What does it all mean? That may have been Aaron Rodgers’ final NFL game (if so, his last pass was n interception). He turned 39 in December. Or, maybe he’ll take a clue from Brady and head south to play in his forties. After all, everywhere is south of Green Bay.

We hear the Las Vegas Raiders need a quarterback. So do the Texans. And Denver, who may install Jim Harbaugh as coach. Stay tuned to your State Farm ads for updates.

Also, Dan Campbell is in danger of turning Detroit into a relevant franchise. You have to be impressed with some of its young talent (Aiden Hutchinson, Sewell) and also with the fire with which the Lions play.

Tom And Tom Again

By far the most intriguing of next weekend’s six wildcard matchups will not occur until Monday night: the Dallas Cowboys at the Tampa Bay Buccaneers. Here’s your index card of cheat-sheet knowledge:

  1. Tom Brady is 7-0 lifetime versus the Dallas Cowboys
  2. The Cowboys are 0-8 in road playoff games since 1992, when Brady was in high school
  3. Brady has been to the AFC championship game 14 times, more than any single quarterback. The Cowboys have been to the NFC championship game 14 times, more than any NFC team. However, Brady and the Cowboys have never met in the postseason
  4. And Dallas has not been to a conference championship game since Brady was a freshman at Michigan(Basically, the Cowboys owned the NFL before Brady arrived and he has owned it since)
  5. Both teams opened the season, on a Thursday night, against one another in the same venue: Tampa Bay won 19-3. It was one of only two wins the Bucs had this season versus playoff-bound teams.
  6. This is Brady’s first regular season with a losing record (8-9) since his rookie year of 2000 when he only attempted three passes, completing one.

Stock Bits

Not for nothing, but have stocks hit bottom? Take a look at three popular-then suddenly unpopular stocks of recent vintage:

A) META (the artist formerly known as Facebook): $88/share on Nov. 4, $131 this morning. That’s a 55% leap.

B) RIOT (crypto block chain company that may or may not be ethically compromised): $3.25 on Dec. 28, $4.91 this morning. That’s a 51% jump.
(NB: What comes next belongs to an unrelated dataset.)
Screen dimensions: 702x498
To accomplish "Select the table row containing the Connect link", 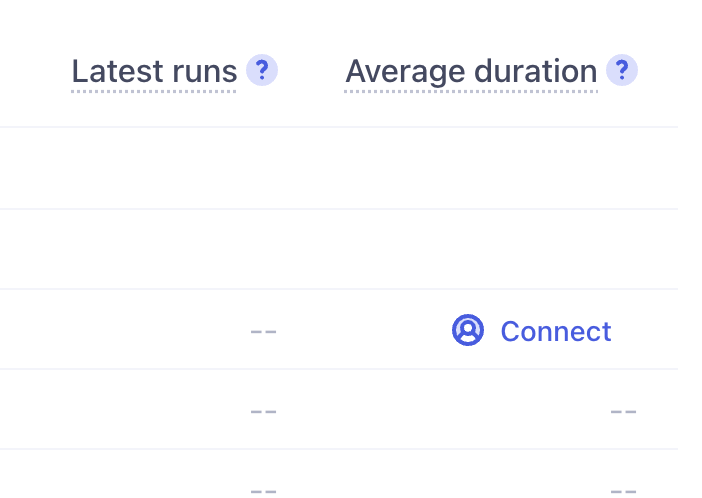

We’re not advising anything. Just pointing stuff out.

Dollar Quiz

  1. True/False: Madagascar is larger than Spain.
  2. What number did Dick Butkus wear for the Chicago Bears?
  3. Ethiopia and Malaysia: both Northern Hemisphere, both Southern Hemisphere, or one of each?
  4. Name two TV shows that deployed a 3-by-3 box setup.
  5. Two men whose faces are on U.S. currency were involved in and shot in duels. Name them.